The Château de Bourmont is a converted castle in the commune of Freigné in the Loire-Atlantique département of France.

==History==
The family of La Tour-Landry and, later, the Maillé de La Tour-Landry, held the lands of Bourmont from the 14th century. Through an alliance in 1691 between Marie-Hélène de Maillé de La Tour-Landry (1670–1752) and Marie-Henry, Count of Ghaisne (1662–1710), it passed to the family of Ghaisne de Bourmont, who still owned it as of 2013.

In 1771, the Château de Bourmont was the birthplace of Louis-Auguste-Victor, Count de Ghaisnes de Bourmont, architect of the French conquest of Algeria in 1830. The conquest led to him being appointed Maréchal de France (Marshal of France).

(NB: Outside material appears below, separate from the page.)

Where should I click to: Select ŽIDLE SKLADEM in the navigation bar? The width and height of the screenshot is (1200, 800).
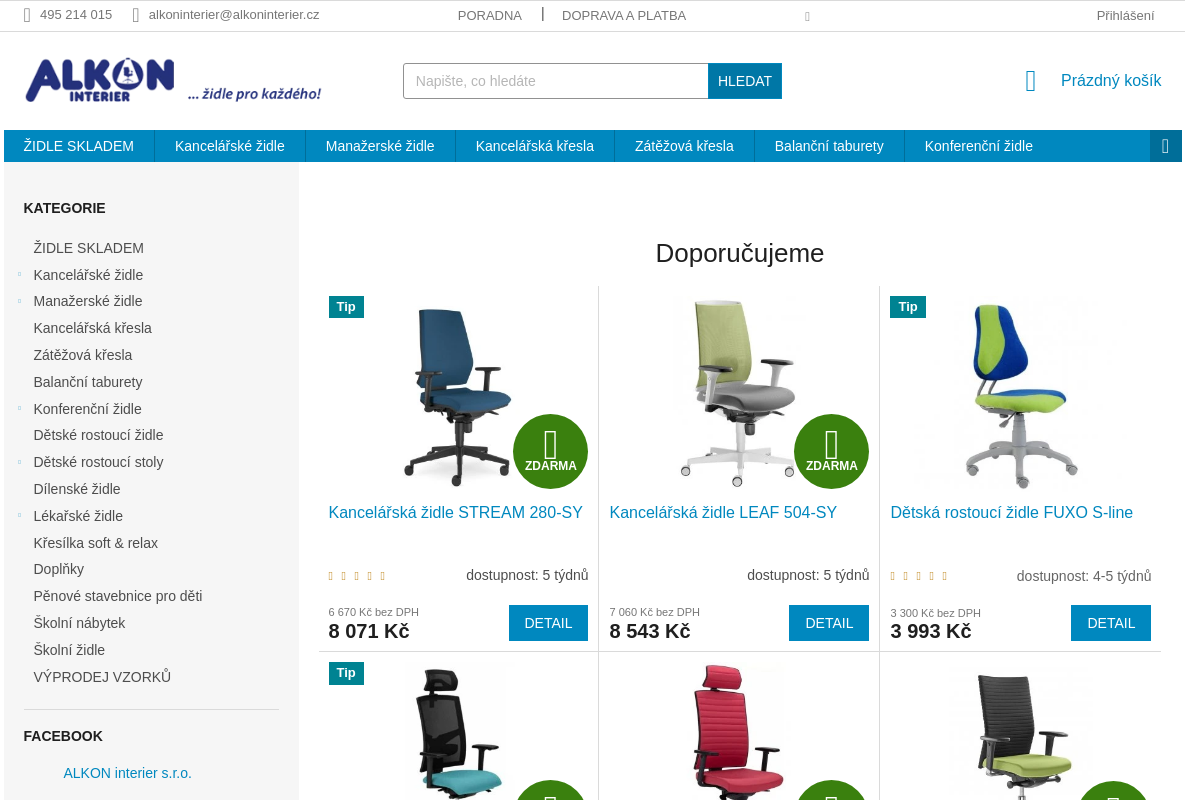point(79,146)
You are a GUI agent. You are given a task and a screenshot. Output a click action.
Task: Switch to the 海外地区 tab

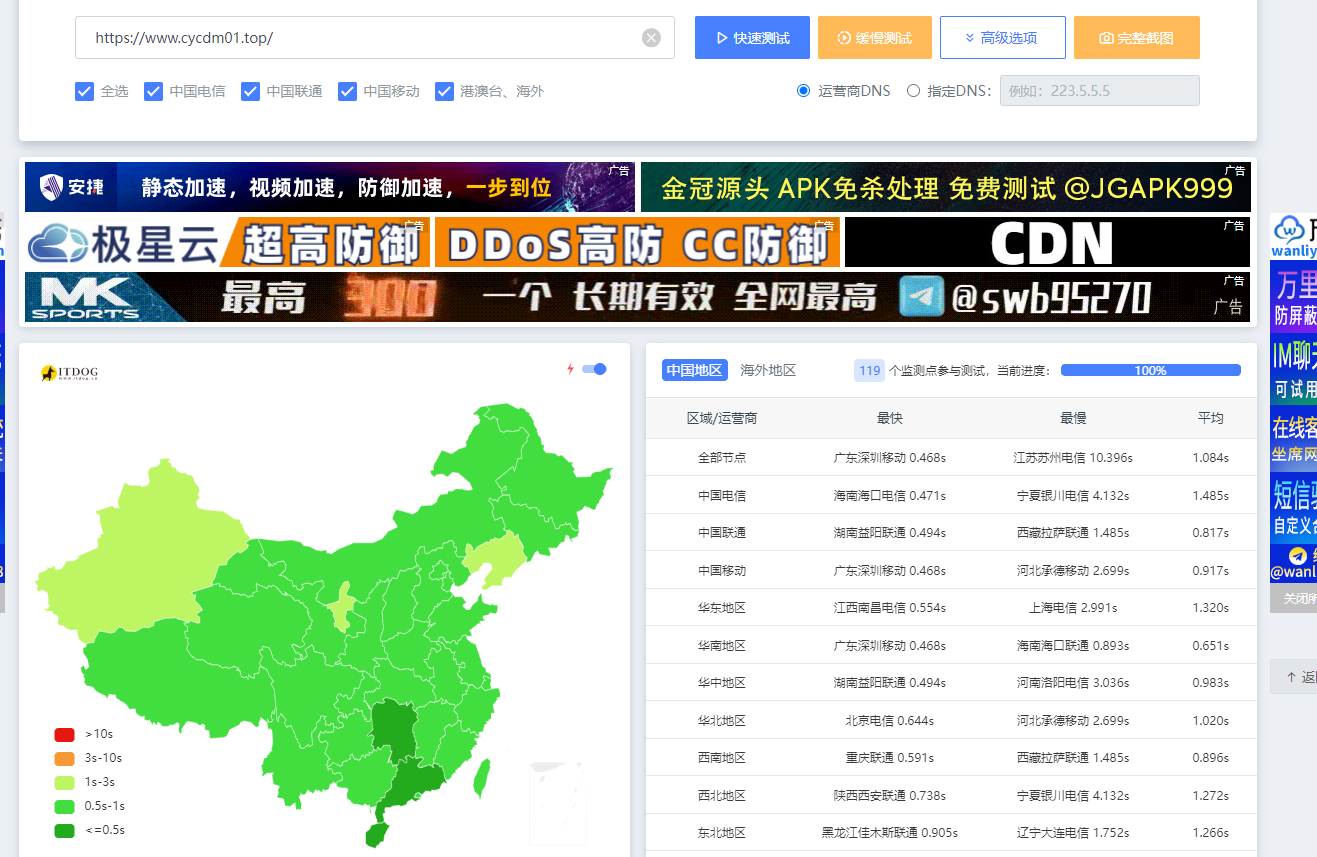tap(768, 370)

In 1795, during the Chouannerie, vicomte de Scépaux established his headquarters there.

== Architecture ==
There are remains of an important defensive military structure from the Middle Ages. The château was extended with the construction of buildings from the 16th century to the end of the 19th. The two commons and the orangery were built in 1702 in the Louis XIV style. The residence dates from 1892, constructed in Neo-Gothic style by Bibard and Lediberder.

== Status ==
The château is privately owned and was not open to the public until recently
It has been partially listed since 1993 as a monument historique by the French Ministry of Culture.

The site is undergoing restoration work.